Exercise inputs:
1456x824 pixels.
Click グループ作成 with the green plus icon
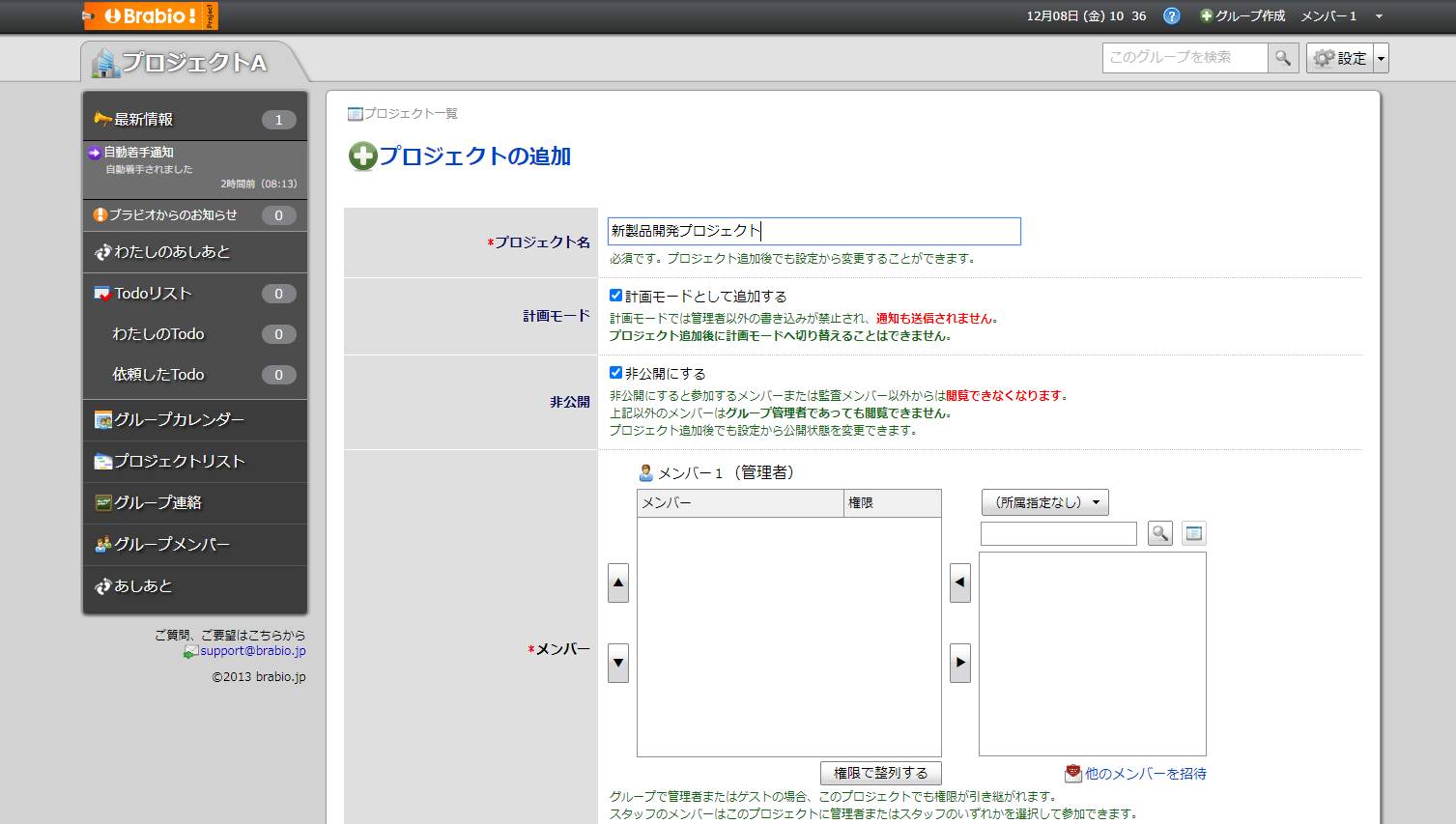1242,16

--

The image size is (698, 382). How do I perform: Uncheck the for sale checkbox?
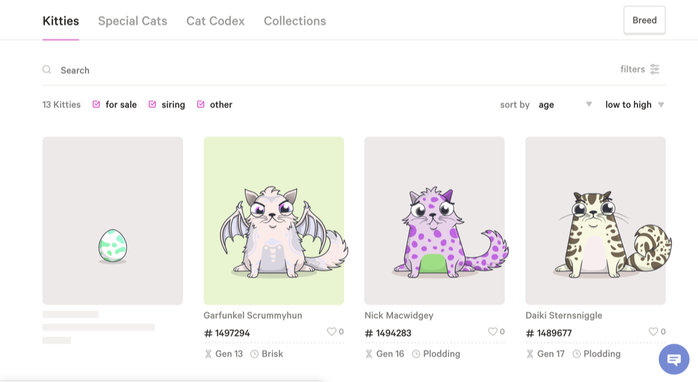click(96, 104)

Directions for this task: Find every line in the entries above that contains the word "size" and copy each of those lines. Case counts.

Output:
The image size is (698, 382). How do I perform: Uncheck the for sale checkbox?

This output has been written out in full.